_Task material_
+-------+
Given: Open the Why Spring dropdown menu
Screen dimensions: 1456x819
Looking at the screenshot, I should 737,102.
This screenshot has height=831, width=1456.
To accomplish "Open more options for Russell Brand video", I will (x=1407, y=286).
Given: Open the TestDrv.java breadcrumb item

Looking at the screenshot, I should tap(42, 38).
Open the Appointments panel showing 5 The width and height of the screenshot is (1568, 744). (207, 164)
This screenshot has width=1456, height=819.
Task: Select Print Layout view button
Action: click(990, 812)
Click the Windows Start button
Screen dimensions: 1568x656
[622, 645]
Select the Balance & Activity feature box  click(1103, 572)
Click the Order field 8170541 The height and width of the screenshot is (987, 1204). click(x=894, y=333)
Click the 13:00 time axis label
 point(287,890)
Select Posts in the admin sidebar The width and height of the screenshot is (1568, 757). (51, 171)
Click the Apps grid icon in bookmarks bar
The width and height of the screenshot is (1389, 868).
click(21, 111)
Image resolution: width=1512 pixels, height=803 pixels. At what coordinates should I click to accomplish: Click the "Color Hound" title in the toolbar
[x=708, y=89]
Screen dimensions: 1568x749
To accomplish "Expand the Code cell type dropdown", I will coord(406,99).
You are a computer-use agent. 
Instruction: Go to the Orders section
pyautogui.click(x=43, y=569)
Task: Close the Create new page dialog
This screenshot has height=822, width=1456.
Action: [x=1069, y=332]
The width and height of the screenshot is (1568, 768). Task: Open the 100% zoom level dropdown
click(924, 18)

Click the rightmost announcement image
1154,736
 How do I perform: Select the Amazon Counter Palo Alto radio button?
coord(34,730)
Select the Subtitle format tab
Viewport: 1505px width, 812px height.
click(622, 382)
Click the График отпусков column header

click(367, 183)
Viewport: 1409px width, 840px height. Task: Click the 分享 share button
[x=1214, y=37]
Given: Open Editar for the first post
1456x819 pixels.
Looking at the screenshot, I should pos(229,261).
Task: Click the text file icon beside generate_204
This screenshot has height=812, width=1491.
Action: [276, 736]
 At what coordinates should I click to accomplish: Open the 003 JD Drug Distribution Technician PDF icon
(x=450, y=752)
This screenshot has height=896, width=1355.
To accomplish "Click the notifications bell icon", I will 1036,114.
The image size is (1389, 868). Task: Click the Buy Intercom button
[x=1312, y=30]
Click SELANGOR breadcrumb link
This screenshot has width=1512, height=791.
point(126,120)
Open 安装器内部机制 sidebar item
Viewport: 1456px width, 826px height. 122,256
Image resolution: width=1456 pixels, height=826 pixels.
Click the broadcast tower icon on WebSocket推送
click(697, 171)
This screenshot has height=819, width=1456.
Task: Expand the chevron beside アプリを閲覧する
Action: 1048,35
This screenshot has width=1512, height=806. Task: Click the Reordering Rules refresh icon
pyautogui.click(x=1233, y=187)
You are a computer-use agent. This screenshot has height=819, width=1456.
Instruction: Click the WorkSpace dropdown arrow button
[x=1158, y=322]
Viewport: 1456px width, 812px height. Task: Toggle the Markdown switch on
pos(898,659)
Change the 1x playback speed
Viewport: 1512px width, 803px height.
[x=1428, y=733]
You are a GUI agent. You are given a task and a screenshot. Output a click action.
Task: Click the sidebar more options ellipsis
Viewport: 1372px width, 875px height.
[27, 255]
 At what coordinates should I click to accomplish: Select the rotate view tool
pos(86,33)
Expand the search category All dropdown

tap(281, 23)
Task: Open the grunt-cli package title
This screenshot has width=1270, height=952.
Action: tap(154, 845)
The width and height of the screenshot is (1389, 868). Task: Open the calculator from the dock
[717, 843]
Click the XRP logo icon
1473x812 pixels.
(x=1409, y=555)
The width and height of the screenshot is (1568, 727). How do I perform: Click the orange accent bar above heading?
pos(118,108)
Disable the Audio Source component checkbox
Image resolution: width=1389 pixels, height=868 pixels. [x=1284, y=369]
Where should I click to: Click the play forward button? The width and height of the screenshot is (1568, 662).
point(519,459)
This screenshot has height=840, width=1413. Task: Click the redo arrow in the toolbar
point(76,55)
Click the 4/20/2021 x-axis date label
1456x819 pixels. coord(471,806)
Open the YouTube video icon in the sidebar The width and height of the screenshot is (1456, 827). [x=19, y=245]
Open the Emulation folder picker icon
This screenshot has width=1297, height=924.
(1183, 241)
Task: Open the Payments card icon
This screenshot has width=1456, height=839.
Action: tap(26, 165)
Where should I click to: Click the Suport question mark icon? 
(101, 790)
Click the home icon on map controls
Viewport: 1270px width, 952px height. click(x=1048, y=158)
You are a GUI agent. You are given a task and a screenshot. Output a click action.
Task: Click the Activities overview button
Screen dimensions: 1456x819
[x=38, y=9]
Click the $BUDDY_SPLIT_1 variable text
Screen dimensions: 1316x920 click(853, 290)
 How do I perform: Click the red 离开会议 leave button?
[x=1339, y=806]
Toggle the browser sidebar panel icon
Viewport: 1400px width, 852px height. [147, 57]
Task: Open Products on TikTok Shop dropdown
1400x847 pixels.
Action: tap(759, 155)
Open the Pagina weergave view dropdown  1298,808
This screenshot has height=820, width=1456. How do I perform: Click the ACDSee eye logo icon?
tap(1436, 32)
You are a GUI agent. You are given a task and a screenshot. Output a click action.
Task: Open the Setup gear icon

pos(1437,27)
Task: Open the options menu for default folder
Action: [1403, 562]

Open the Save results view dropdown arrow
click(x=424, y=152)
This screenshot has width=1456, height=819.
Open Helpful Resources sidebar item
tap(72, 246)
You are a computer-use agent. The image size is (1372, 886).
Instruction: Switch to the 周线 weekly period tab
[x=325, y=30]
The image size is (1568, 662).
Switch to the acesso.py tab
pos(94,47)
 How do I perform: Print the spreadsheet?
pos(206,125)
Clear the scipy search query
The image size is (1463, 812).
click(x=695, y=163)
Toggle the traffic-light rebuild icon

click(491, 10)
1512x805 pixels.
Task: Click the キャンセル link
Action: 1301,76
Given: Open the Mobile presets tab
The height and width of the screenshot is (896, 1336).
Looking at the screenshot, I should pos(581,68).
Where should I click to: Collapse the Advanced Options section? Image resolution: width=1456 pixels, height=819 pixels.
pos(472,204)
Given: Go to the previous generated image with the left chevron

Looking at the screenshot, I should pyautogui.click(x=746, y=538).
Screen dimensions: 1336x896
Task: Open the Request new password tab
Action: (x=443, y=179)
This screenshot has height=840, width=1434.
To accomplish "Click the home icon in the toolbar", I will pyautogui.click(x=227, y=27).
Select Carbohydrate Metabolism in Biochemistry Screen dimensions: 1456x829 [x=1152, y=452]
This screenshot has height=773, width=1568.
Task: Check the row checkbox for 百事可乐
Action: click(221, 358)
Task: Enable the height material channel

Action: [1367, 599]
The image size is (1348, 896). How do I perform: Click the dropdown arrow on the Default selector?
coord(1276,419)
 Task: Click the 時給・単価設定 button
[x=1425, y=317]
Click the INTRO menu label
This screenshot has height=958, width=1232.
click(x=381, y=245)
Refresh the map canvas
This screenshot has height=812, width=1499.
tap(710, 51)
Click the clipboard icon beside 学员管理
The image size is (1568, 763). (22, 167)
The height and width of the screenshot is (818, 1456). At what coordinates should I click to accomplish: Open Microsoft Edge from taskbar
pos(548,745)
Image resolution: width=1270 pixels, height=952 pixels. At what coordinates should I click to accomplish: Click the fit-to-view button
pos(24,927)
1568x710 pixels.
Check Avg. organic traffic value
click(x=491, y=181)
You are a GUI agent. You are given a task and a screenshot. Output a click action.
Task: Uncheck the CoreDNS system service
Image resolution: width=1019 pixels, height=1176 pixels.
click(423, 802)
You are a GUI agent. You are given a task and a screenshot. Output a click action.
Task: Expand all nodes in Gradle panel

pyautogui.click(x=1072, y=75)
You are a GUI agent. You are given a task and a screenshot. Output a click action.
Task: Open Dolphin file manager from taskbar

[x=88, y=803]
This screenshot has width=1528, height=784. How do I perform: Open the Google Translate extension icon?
+-------+
_Task_
Set down, unchanged, only those lines above that fall between the line with "The width and height of the screenshot is (1568, 768)." and the line with "Image resolution: width=1456 pixels, height=826", the two end lines included.

_Response area_
The width and height of the screenshot is (1568, 768). Task: Open the 100% zoom level dropdown
click(924, 18)

Click the rightmost announcement image
1154,736
 How do I perform: Select the Amazon Counter Palo Alto radio button?
coord(34,730)
Select the Subtitle format tab
Viewport: 1505px width, 812px height.
click(622, 382)
Click the График отпусков column header

click(367, 183)
Viewport: 1409px width, 840px height. Task: Click the 分享 share button
[x=1214, y=37]
Given: Open Editar for the first post
1456x819 pixels.
Looking at the screenshot, I should pos(229,261).
Task: Click the text file icon beside generate_204
This screenshot has height=812, width=1491.
Action: [276, 736]
 At what coordinates should I click to accomplish: Open the 003 JD Drug Distribution Technician PDF icon
(x=450, y=752)
This screenshot has height=896, width=1355.
To accomplish "Click the notifications bell icon", I will 1036,114.
The image size is (1389, 868). Task: Click the Buy Intercom button
[x=1312, y=30]
Click SELANGOR breadcrumb link
This screenshot has width=1512, height=791.
point(126,120)
Open 安装器内部机制 sidebar item
Viewport: 1456px width, 826px height. 122,256
Image resolution: width=1456 pixels, height=826 pixels.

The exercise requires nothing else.